OpenCV is a software library that lets developers create applications using a computer vision infrastructure. Mediapipe is a package that uses artificial intelligence within a computer vision framework, allowing users to create projects where the computer camera can "detect" certain objects. I used mediapipe to detect the players' hands and generate data from the positions of their fingers and joints (called "landmarks").
For each of the five playable categories (letters, animals, foods, verbs, animals), I created training data by signing all of the items and saving the landmark information to a dictionary. Once the landmark data was saved, I used it to train random forest classifiers so that they could predict which sign a user is displaying.

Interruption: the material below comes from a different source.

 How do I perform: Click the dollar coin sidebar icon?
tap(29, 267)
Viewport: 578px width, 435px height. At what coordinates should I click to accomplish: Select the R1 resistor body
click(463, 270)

Once the game begins, it randomly takes words from the category's item list to use as the target. The user must then sign so that the prediction output matches the target. While this method of classification was eventually successful, it came with a host of complications.
Challenges
One major challenge I had to overcome was how to handle signs that required movement. For example, to sign the word "hello" you begin by placing your hand near your forehead, then move it away. Since the predictor can only make predictions from static data, it has no way of knowing what direction(s) your hands are moving. To combat this I introduced the concept of memory in the form of a prediction queue. The prediction queue stores the current prediction as well as the four previous predictions. Using this idea of prediction memory, I deconstructed signs with movement into multiple parts (e.g. "hand1" and "hand2"). With this framework, I programmed the game to check the prediction queue any time a secondary movement sign was detected. For example, if the predictor outputs "hand2" the game will check the prediction queue for "hand1". Then, and only then, the player will receive credit for signing the correct word.
Lastly, an issue I faced while creating the "letter" category was similarity between signs. Since there are 26 letters, the classifier would constantly make mistakes even if the user was signing correctly. Either the predictor would give credit for an incorrect answer, or it would fail to give credit for a correct answer. I solved this problem via a two-pronged approach. First, I introduced the red square. As you can see, there are red squares visible on the screen during gameplay. I trained this category while keeping my palm directly in the center of the square, so that users' attempts will be based solely on the relative positions of their fingers and not where their hands deviate off to.
The second solution I introduced for this problem was the random forest "predict_proba" method. A user would receive credit for a correct sign only if the predictor was at least 35% confident that the user was indeed correct. This is helpful for similar signs like "u" and "r" where the only difference is a slight shift between the index and middle fingers. With these two methods in place, the predictor became extramely accurate when deciding to give credit or not.
Another complication I faced was handedness; whether the user was showing their left hand, their right hand, no hands, or both hands. All of the predictors expected 84 data points- each of the 21 landmarks per hand is composed of an x-component and a y-component, so 21 landmarks * two components * two hands = 84 total data points. However, mediapipe will only generate data for hands that the computer camera can see. So, if a user shows only one hand, the prediction data will contain only 42 points, which causes an error. To resolve this I decided to "pad" single-handed data with 0's (42 0's at the beginning of the list for right handedness, or 42 0's at the end of the list for left handedness). Then, every mediapipe output would contain exactly 84 points. If a user shows no hands, the game will not even attempt to predict, since all of the signs I included require at least one hand.